EU leaders once pledged to remove the ban by June this year, but China's anti-secession law on Taiwan, passed in April, stymied the effort due to heightened concerns that the law could eventually lead to war in the Taiwan Straits.
A new trade war?
The arms embargo, however, is not the only thorny issue in the Chinese-European relations. The Financial Times reported on Friday that the European Union is preparing new anti-dumping tariffs on China's leather and reinforced shoes in a bid to control the country's booming exports.
Following an investigation that found Chinese exporters were dumping footwear -- selling it below production cost -- EU Trade Commissioner Peter Mandelson will unveil the punitive measures in the coming month, the newspaper said quoting a senior EU official.
After inspectors toured Asian factories and European distribution outlets, there was "quite compelling evidence of dumping," the official in Brussels said.
A preliminary discussion about the shoe tariffs among representatives from the 25 EU member states is scheduled for Wednesday, the newspaper said.
Overcrowded markets
While not directly linked to the recent spat over booming imports of cheap textiles from China, the anti-dumping tariffs would also be aimed at protecting European producers by invoking World Trade Organization (WTO) rules.
The measures follow a complaint from European shoe manufactures lodged on May 17. The Italian Footwear Association says imports of leather shoes from China rose 900 percent in the first five months of this year, the newspaper said.
EU statistics showed an increase on average of 700 percent in import volumes and a 28 percent drop in prices for six categories of leather and fabric shoes.
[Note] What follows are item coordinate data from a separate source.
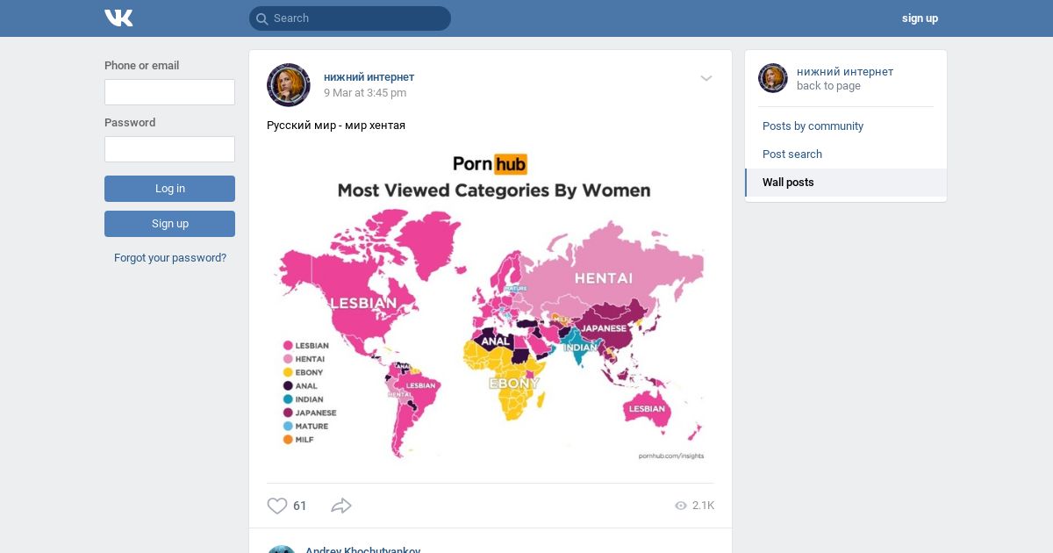1053x553 pixels.
Task: Click the VK logo icon
Action: click(118, 18)
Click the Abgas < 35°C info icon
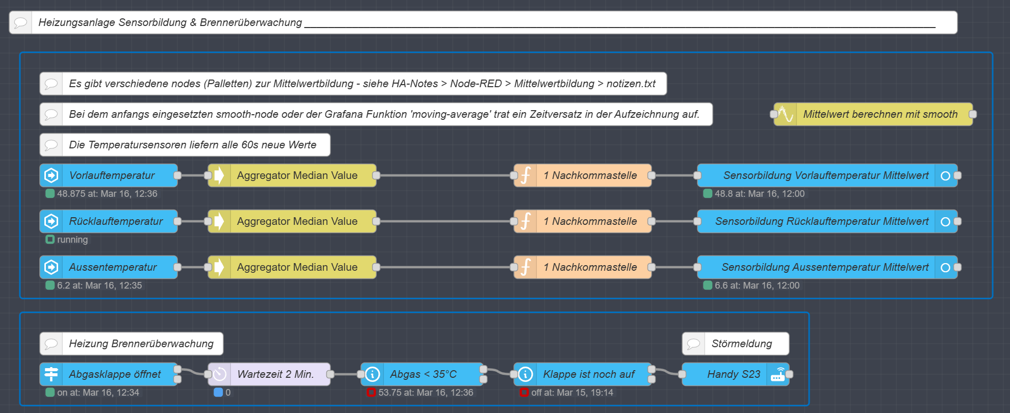 click(373, 374)
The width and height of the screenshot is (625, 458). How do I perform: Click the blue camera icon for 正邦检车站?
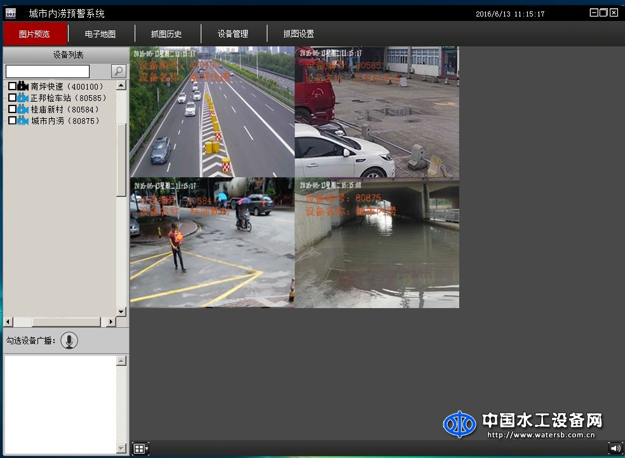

China is the worlds largest exporter of footwear and Asia already accounts for about three-quarters of worldwide production. European production fell 19 percent between 1995 and 2003.
EU will take action if necessary
EU Trade Commissioner Peter Mandelson pledged Friday to only take action against China on alleged dumping of footwear if it is "warranted" and "justified."
In a joint news conference with Chinese commerce minister Bo Xilai, Mandelson said he expected the results of an EU anti-dumping probe opened at the end of June to "come in due course."
"But I will not be taking action unless I'm absolutely convinced that it is justified and warranted," Mandelson added.
Bo said he hoped the commission would stave off imposing the measures.
"We don't want to see these industries facing anti-dumping measures by the EU. Our trading relationship is of a complimentary nature," Bo said.
Although Mandelson said his talks with Bo had touched on footwear only in passing, there were more focused discussions on China's cherished goal of gaining market economy status, which is important regarding how anti-dumping charges are handled.
Mandelson, however, would not be drawn into issuing precise timing on granting China market economy status, saying: "We are working on the substance and not deadlines."
Hamburg spoils
In a separate development, German customs officers said Friday they had seized 700,000 shirts, trousers and pairs of shoes from China at the northern port of Hamburg since September on suspicion that the shipments violated import laws.
The Hamburg customs investigation office said the 32 containers of clothing that have been seized did not carry the relevant import approval documentation and that the invoices were misleading.
Although the shipments were purportedly bound for importers in Hungary, Poland and the Czech Republic, authorities said they suspected that the clothing was bound for other European Union countries.